Why are these tourists clustering near my chosen grassy spot? Why am I photobombing an unusual amount? What is this laughter?

The drinking fountain has been replaced by an open-mouthed bust. Water ejects from the parted lips in an arch. People wait in impromptu tourist lines to snap a pick of themselves “drinking from the fountain.” The photos are predictable.

I realize three things about this participatory art piece.

1- Surprise. The bust looks feminine with long hair and a cardigan. The hair and features also suggest a primarily caucasian person. The head is seductively tilted to one side.

2- It is too tall for roughly 50% of the drinkers. I watch a parched 50-something woman walk away clearly pissed she can’t reach it for an easy drink.

3- The drinkers keep an almost standardized distance from the lips. I have estimated this distance to be approximately 6 inches. A few provocative drinkers venture closer. Everyone laughs when they do.

This statue must have been made by some white male artist, I conclude. I look at the info placard. OMG, shocker, I was right.

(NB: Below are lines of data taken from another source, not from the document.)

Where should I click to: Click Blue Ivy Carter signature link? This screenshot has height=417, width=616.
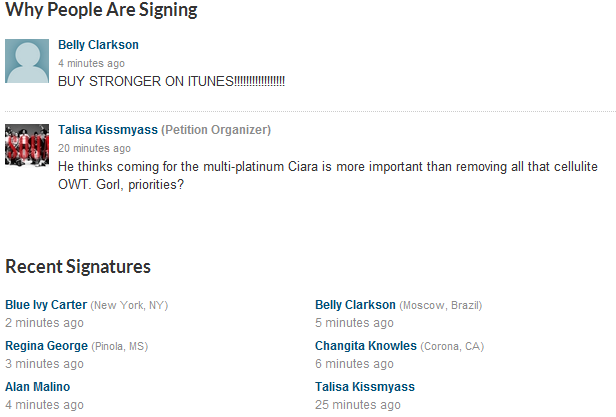(46, 305)
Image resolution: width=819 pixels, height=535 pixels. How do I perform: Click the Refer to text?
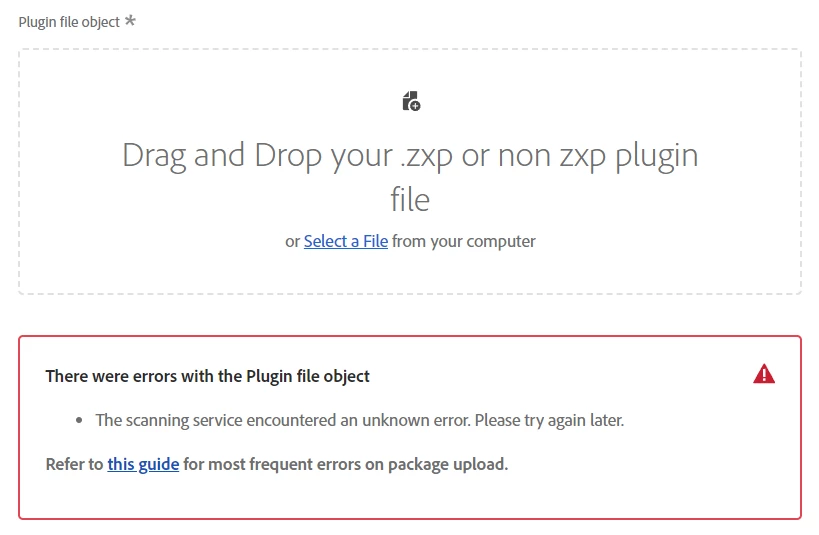click(74, 464)
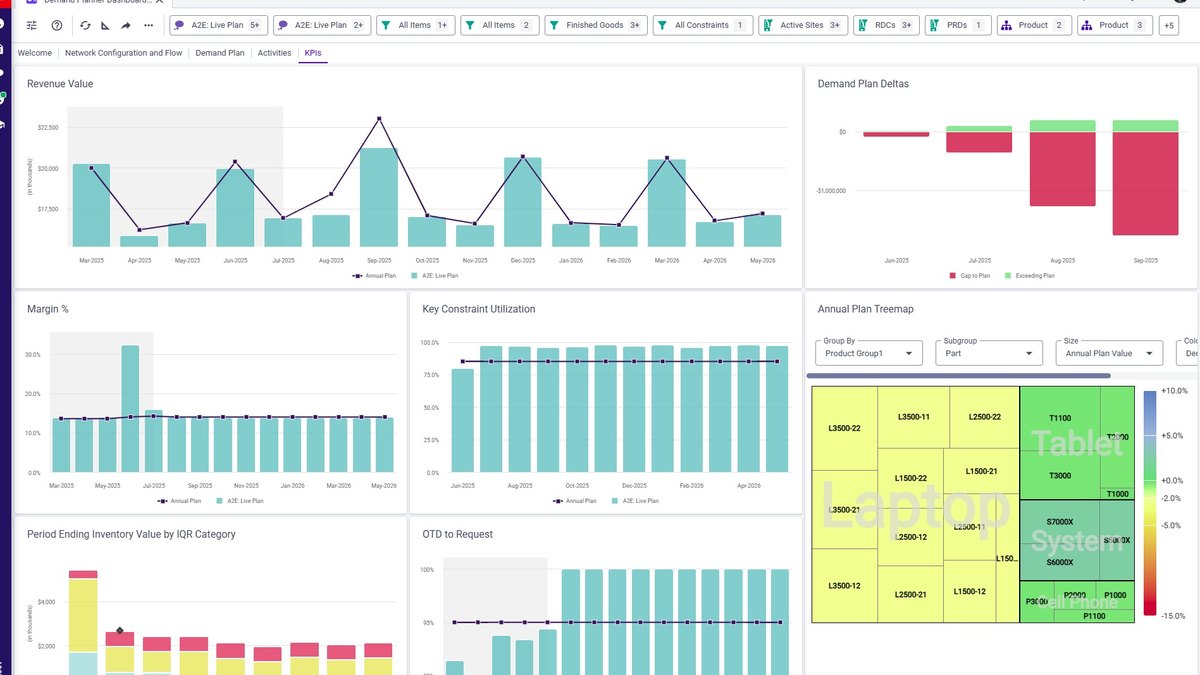Open the three-dot more options menu
The width and height of the screenshot is (1200, 675).
pyautogui.click(x=149, y=25)
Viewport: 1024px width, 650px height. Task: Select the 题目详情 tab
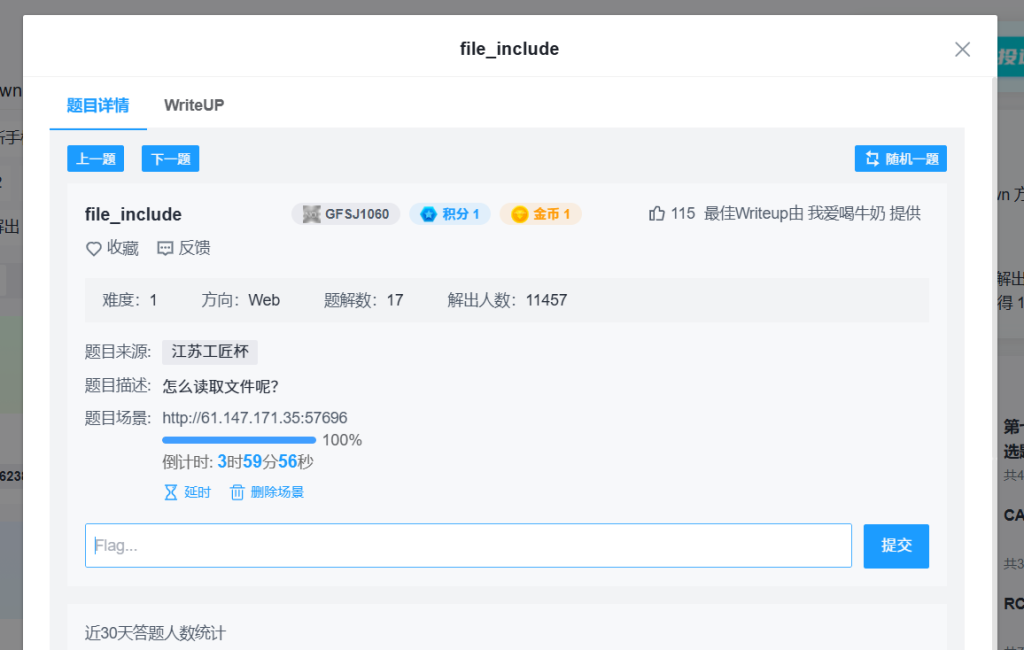tap(98, 105)
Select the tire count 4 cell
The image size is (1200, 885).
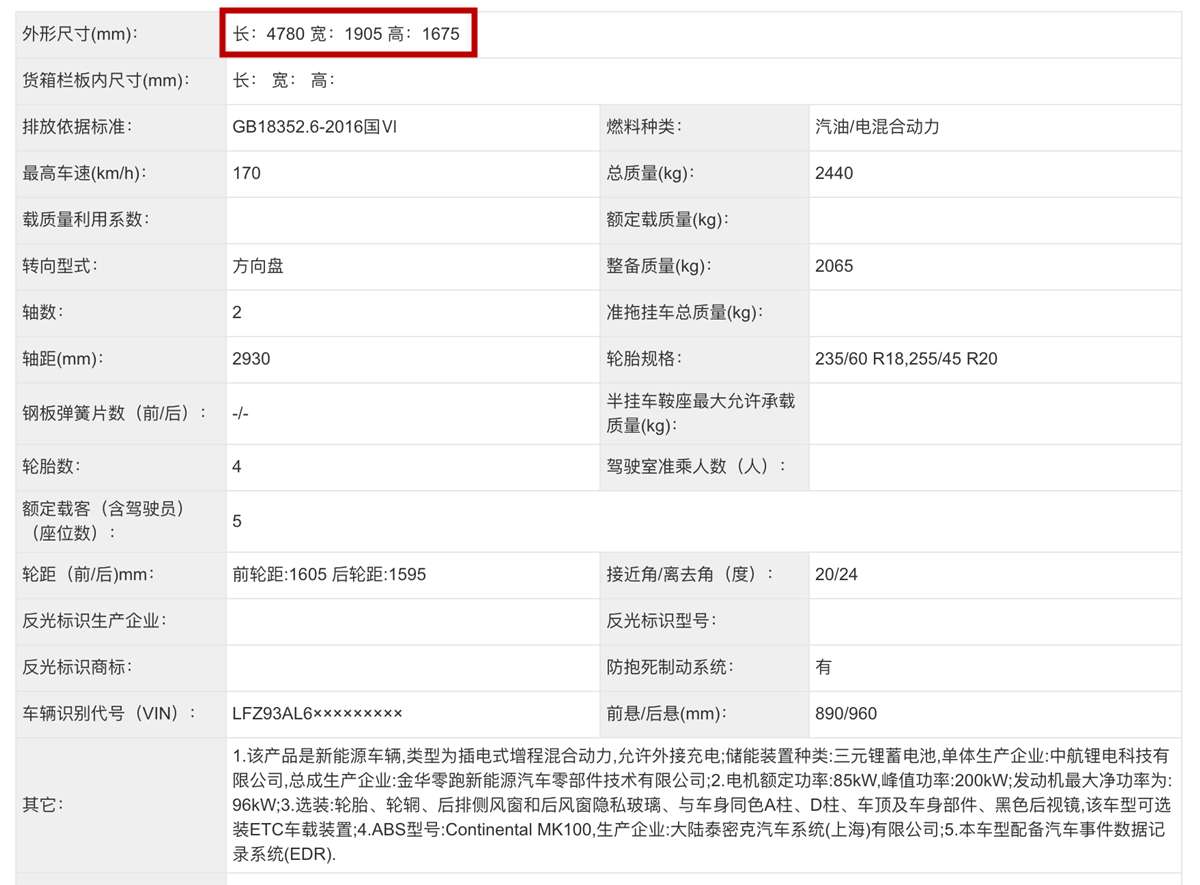[237, 466]
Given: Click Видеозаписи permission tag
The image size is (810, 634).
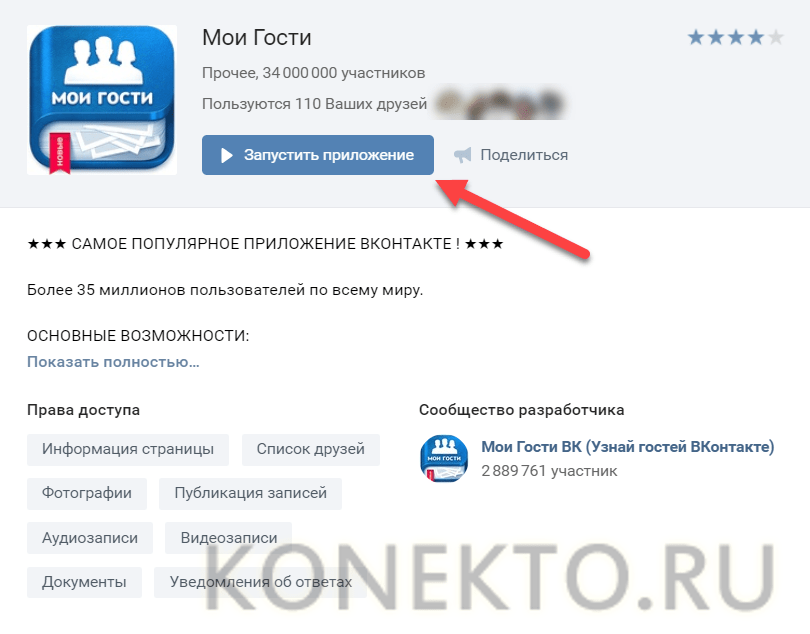Looking at the screenshot, I should (229, 538).
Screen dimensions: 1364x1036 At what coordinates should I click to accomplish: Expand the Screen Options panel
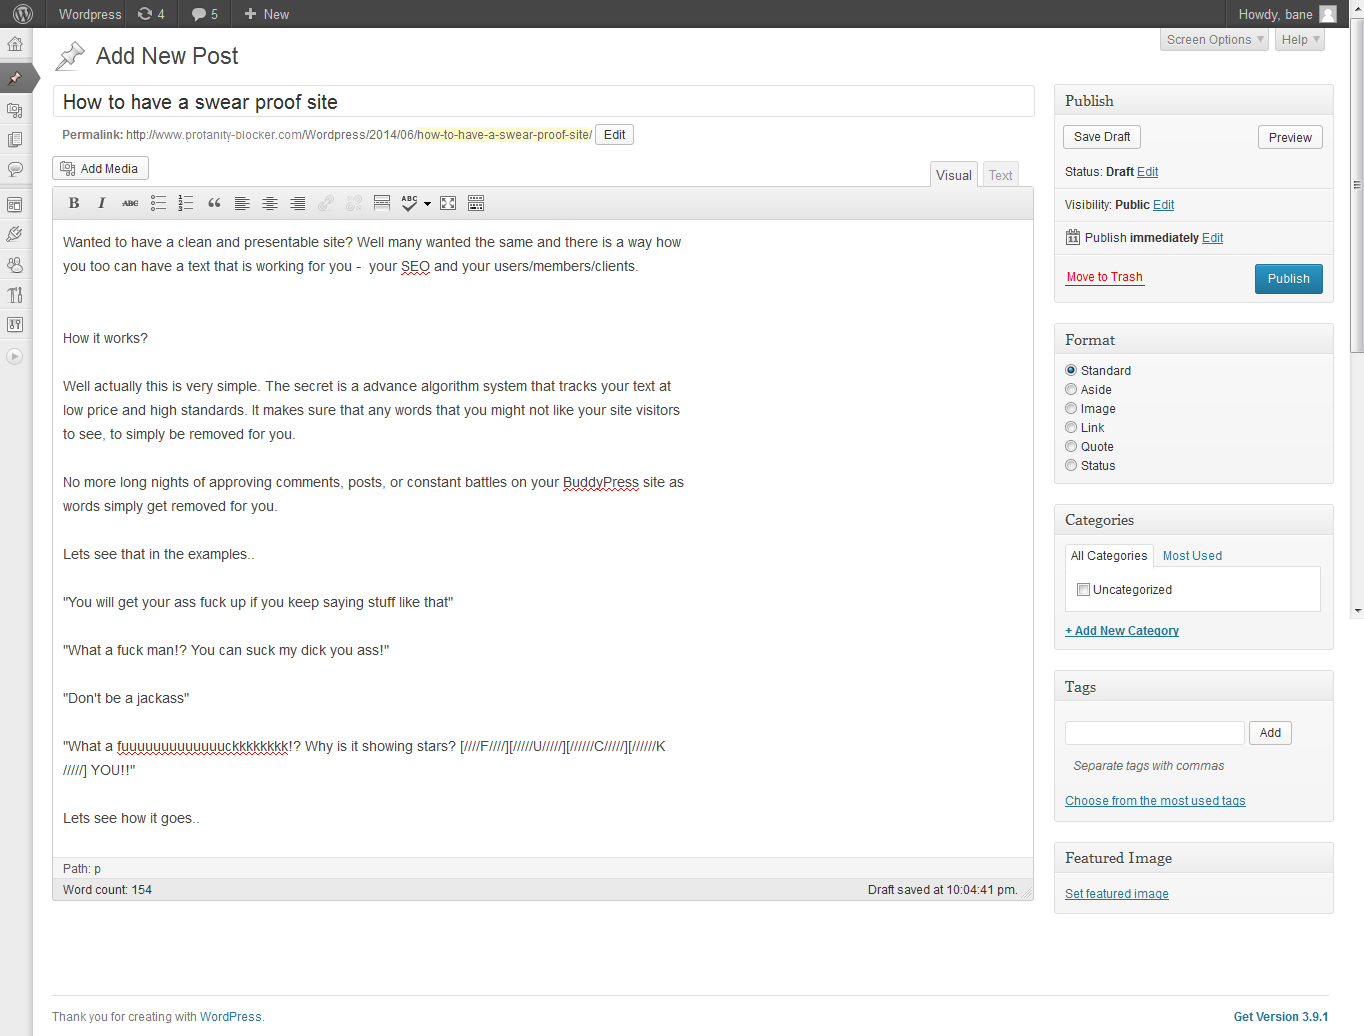pyautogui.click(x=1215, y=40)
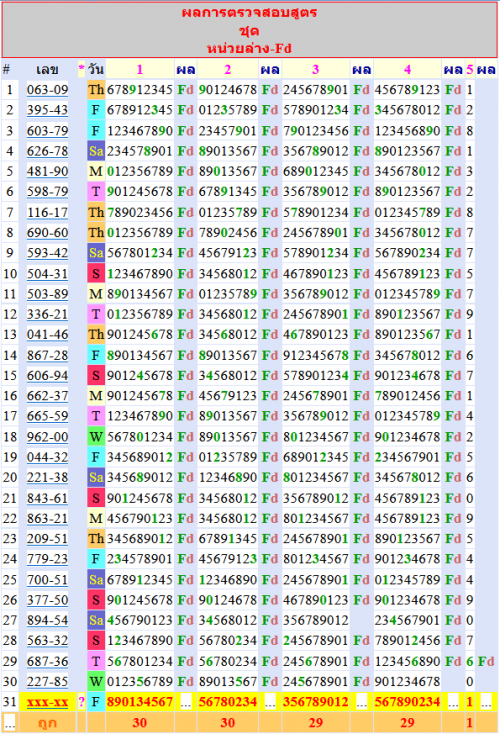Open the 395-43 number link

[x=47, y=110]
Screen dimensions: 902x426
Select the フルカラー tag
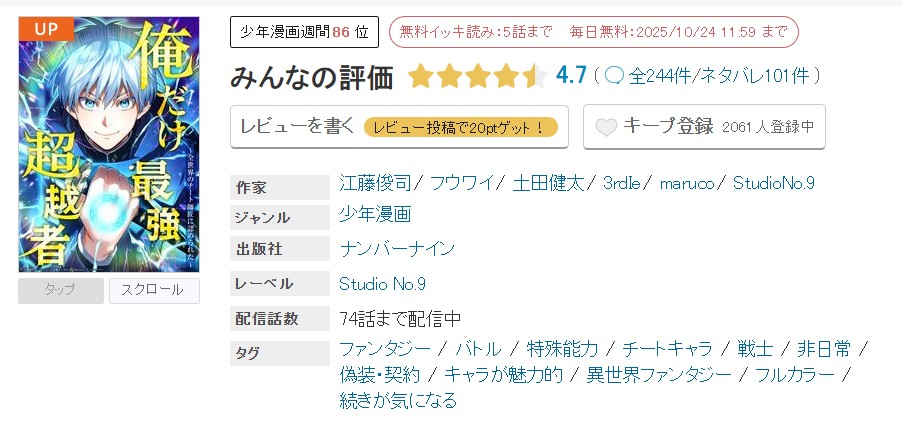(795, 375)
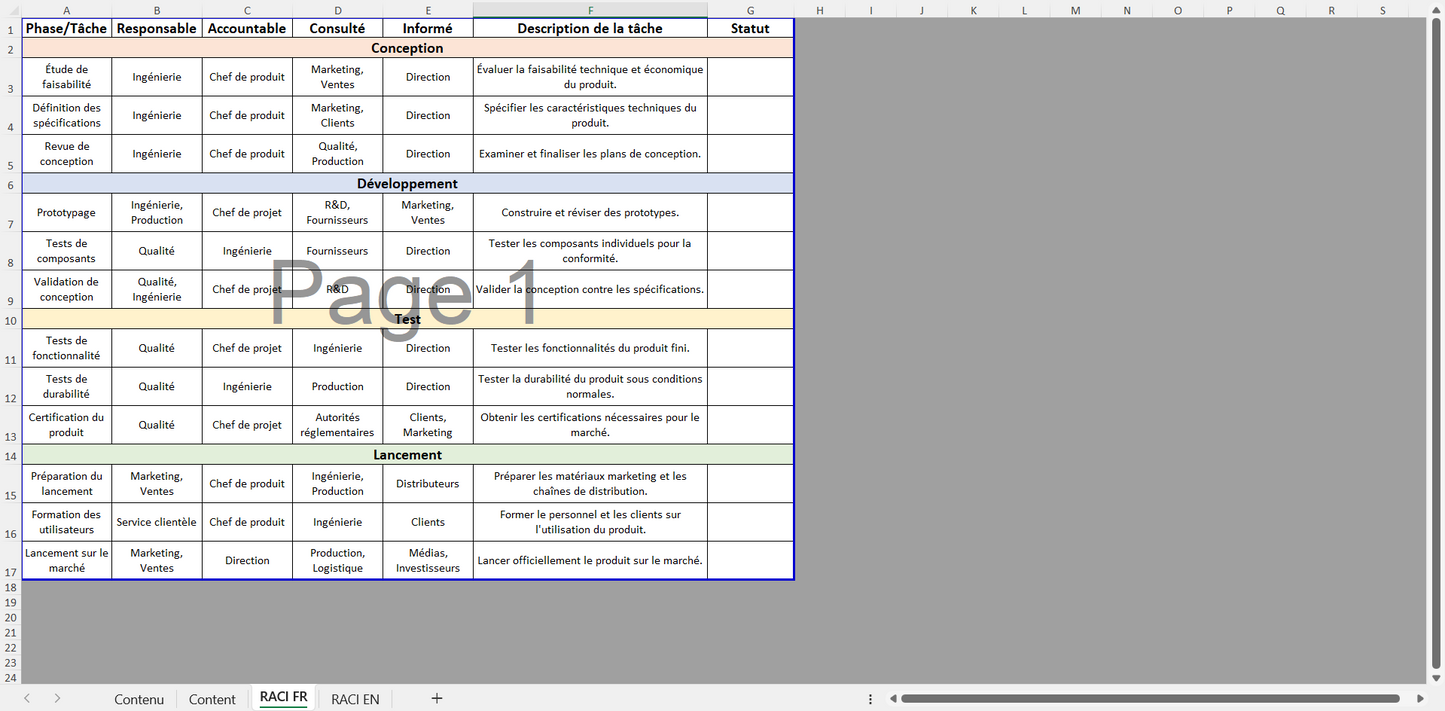Click the vertical scrollbar up arrow
This screenshot has height=711, width=1445.
pos(1436,25)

I don’t know this Ryan Gander personally. I briefly googled him. I’m sure he has some amaaazing artist statement he can pull out of his ass for this piece. This is what I hope he has to say.

Dear Art Connoisseurs and Impossibly Awkward Tourists,

I have used this statue of my wife in such a vulnerable and intimate pose to illustrate how women are viewed as perpetually approachable sexual commodities. I have invited you, the drinker, to lap the life-giving waters from the lips of my lover.

I have invited you into an intimate space that, as a man, I have been taught by society is my earned privilege. Men have battled through years of soul-death in this imperialist patriarchy and we are told that one of the many rewards is the love and acceptance of a good woman. I am inviting not only males to this intimacy performance, but also those of the female experience. I am encouraging you to participate in taking back the power. When you inhabit the space of the man you get the power of the man and you, too, can participate in the games of patriarchy.

Women’s bodies and emotions are endlessly the objects of consumption, control and judgement by our society. By opening this space to all of you, I am illustrating how we are led to believe we can evaluate the beings and actions of women in this world and participate in their lives.

I have also made this installation slightly taller than the average height to drive home the presence of the male, ableist gaze. Most highly valued and publicly displayed art is created by white, male, able-bodied artists. I wanted to create another piece to add to this massive collection.

I know many of you will approach this statue from a safe distance. You will most likely opt to let the water sloppily fall across your chin and clothing rather than get too close. I understand your Puritanical sensibilities, but this is a participatory piece. In order to fully recreate the intimate violence women survive daily, you need to give a full on mouth kiss. Do not let your inhibitions stop you from assaulting the willing victim so often portrayed in popular culture (that I now use my wife to portray). Make-out with this bust as if you were a parched lost soul finding your way back from the socially oppressed desert. Please, we want you to do it.

Kind regards,

Ryan Gander

I would like to see someone make out with this bust if only to know that some people in this world live free from the awkwardness of the tourists. I simply filled up my water bottle as I couldn’t comfortably reach the mouth.